ACEITARÁS TUDO O QUE TEU PAI TE ENSINAR A AMAR, PORQUE ELE VIU O MELHOR ANTES DE VOCÊ”. O Fã Mais Velho

O Fã do Iron Maiden tem um capítulo a parte na história do heavy metal. Apaixonado e dedicado como nunca se viu, é capaz de defender o pior absurdo da banda, enquanto discute com ela. Afinal, só eu posso “falar mal” da minha família, você não. E todo esse amor desmedido vem de um senhor que está comemorando 69 anos hoje, 12 de março: Steve Harris.

Nascido Stephen Percy Harris, nesta data, em 1956, em Leytonstone, sub-distrito de Londres, passou por muitas histórias até chegar a cogitar o Iron Maiden: jogador de futebol juvenil no Manchester United, varredor de rua, ajudante de almoxarifado numa fábrica (a região onde ele nasceu é repleta delas), até chegar a ser músico 

 

O PERÍODO JURÁSSICO 

Steve Harris com o Smiler em 1974 – Reprodução Internet

Arry, como é conhecido pelos amigos (e companheiros de banda), é formado em arquitetura, mas nunca chegou a exercer a função. Seu primeiro instrumento foi bateria, mas por não ter um lugar adequado para seus treinos e ensaios, abandonou-a e adotou o baixo, assim permaneceria comandando o ritmo.
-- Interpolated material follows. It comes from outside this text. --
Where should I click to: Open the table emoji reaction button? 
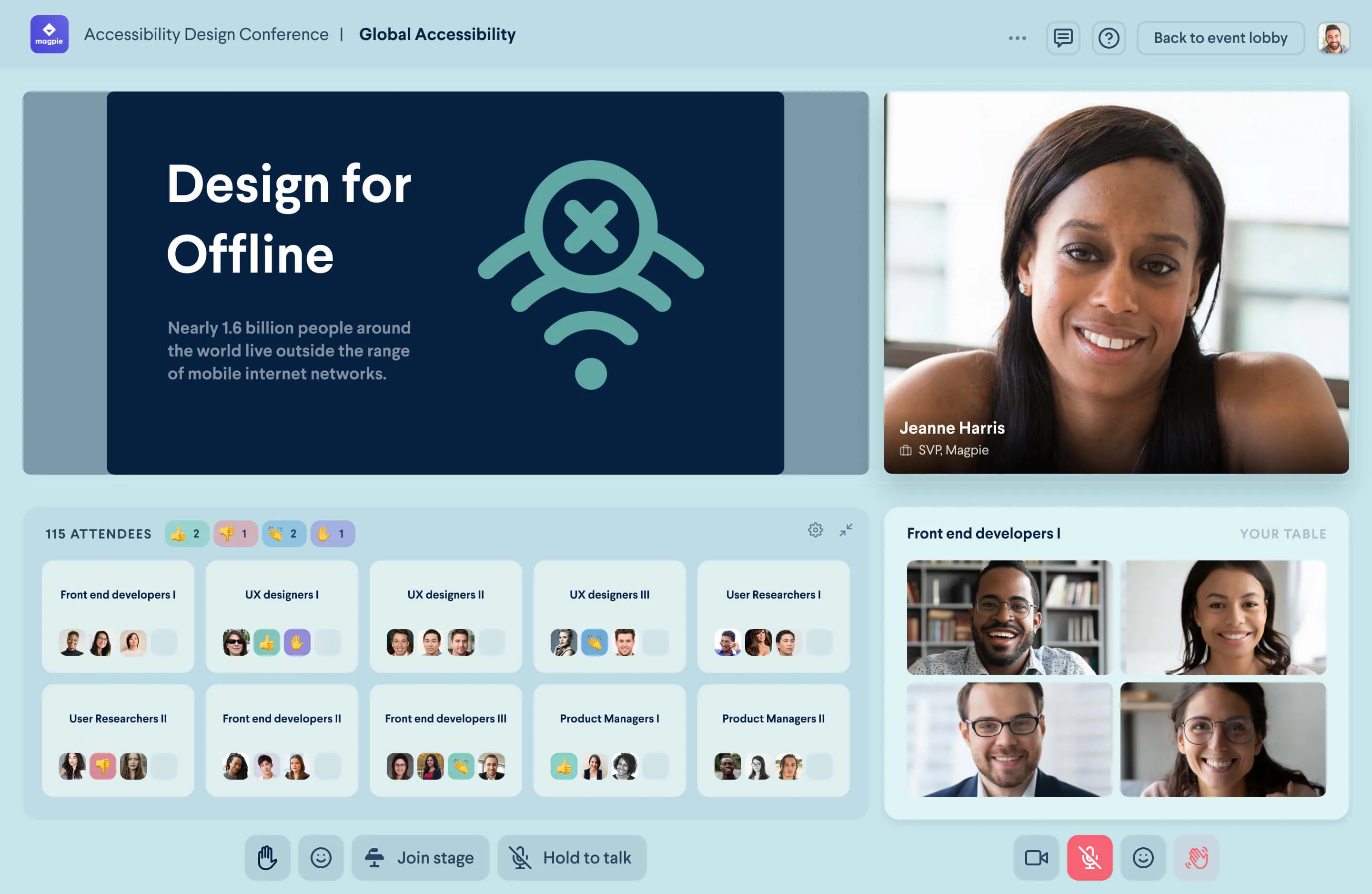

É muito difícil reconhecer “O Chefe” antes do Iron Maiden, já que a banda existe desde o natal de 1975, mas, compositor nato, existem muitos “pitacos” dele por aí, na história da música, entre eles Gypsy’s Kiss e, em seguida, Smiler

Desse tempo de pré – Donzela temos Burning Ambition (que foi lançado como Lado B do single Running Free, de 1980), primeira composição do menino Harris, datada de meados de 1972 e Innocent Exile, de 1974. Aliás, uma das (intermináveis) discussões entre Steve e o Smiler foi, justamente, a banda não acreditar em Burning Ambition. Disseram “não ser um som digno de ser gravado”. Agora, imagina você dizer isso na cara do autor… e imagina esse autor ser Steve Harris… e imagina o Smiler vendo onde o Iron Maiden chegou. 
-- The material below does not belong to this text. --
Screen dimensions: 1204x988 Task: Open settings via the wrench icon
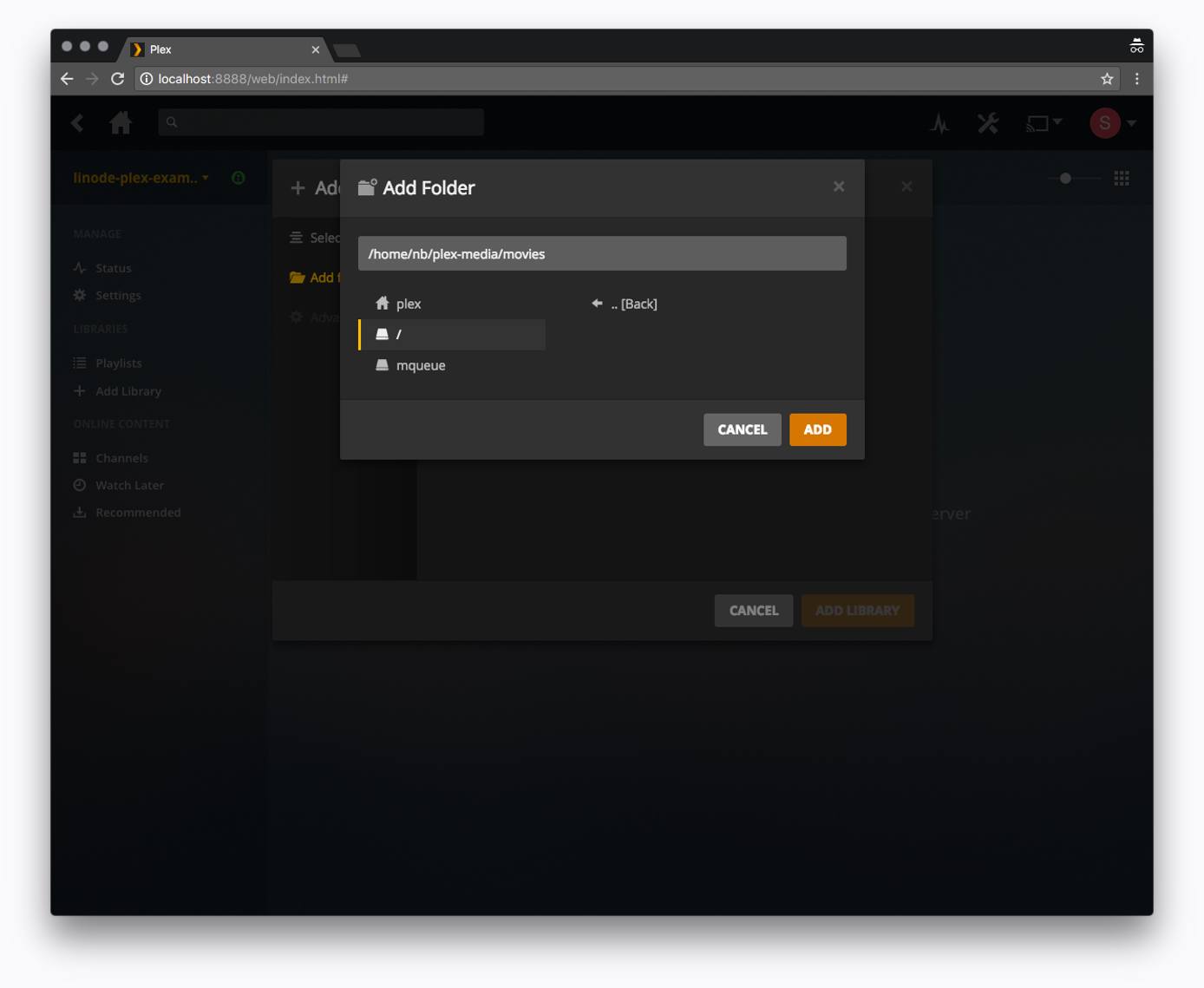point(987,122)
Mas lembra que eu disse lá no começo, que o fã aceita o que pai mandar para ele? É simplesmente porque Steve Harris se empolga e tem tanto orgulho do que faz, que a gente entra na onda! Ele tem orgulho de Phantom of the Opera, Rime of the Ancient Mariner, Seventh Son of a Seventh Son e The Red and the Black, igualmente. Como é que o fã se comportaria diferente? Óbvio que temos nossas favoritas, mas se é para curtir um lançamento, Senjutsu será aplaudido de pé, assim como The Number of the Beast e Piece of Mind foram! 

 

OS PRIMEIROS PASSOS

Decidido a não ter mais que submeter suas ideias e, muitas vezes, se frustrar com a negativa, nasce o Iron Maiden que, segundo seu criador disse à Rolling Stone de 2019, “Todo mundo sabe que o nome [da banda] veio de um instrumento de tortura citado no clássico O Homem da Máscara de Ferro [do romancista francês Alexandre Dumas]” ainda na mesma entrevista “[a escolha do nome teve a ver com o fato de que aquela] era mais ou menos a atitude que a gente tinha na época. Estávamos dando a cara a tapa e, basicamente, íamos com tudo. É claro que éramos jovens, ambiciosos e cheios de adrenalina. O que a gente queria era ir lá e tocar músicas rápidas e pesadas, mas com muita melodia. Não tinha ninguém fazendo o que a gente fazia. Fomos muito influenciados por nomes como o Wishbone Ash, com suas guitarras muito melódicas, mas a gente botava fogo naquilo”. E com esse mote todo na cabeça, Steve começa a escrever como nunca antes, tanto que, para o primeiro álbum, o debut homônimo de 1980, Iron Maiden, ao contratar o guitarrista Dennis Stratton, deixou claro que, por hora, não precisaria de mais composições. Fato confirmado pelo próprio guitarrista, durante sua turnê pelo Brasil em 2023

 

UM ÉPICO PARA CADA HISTÓRIA 

Compositor de, simplesmente, quase todos os épicos da Donzela (Empire of the Clouds é a única epopéia nascida da cabeça imparável de Bruce Dickinson), Steve Harris pode não ser sucinto, mas é um ótimo contador de histórias.  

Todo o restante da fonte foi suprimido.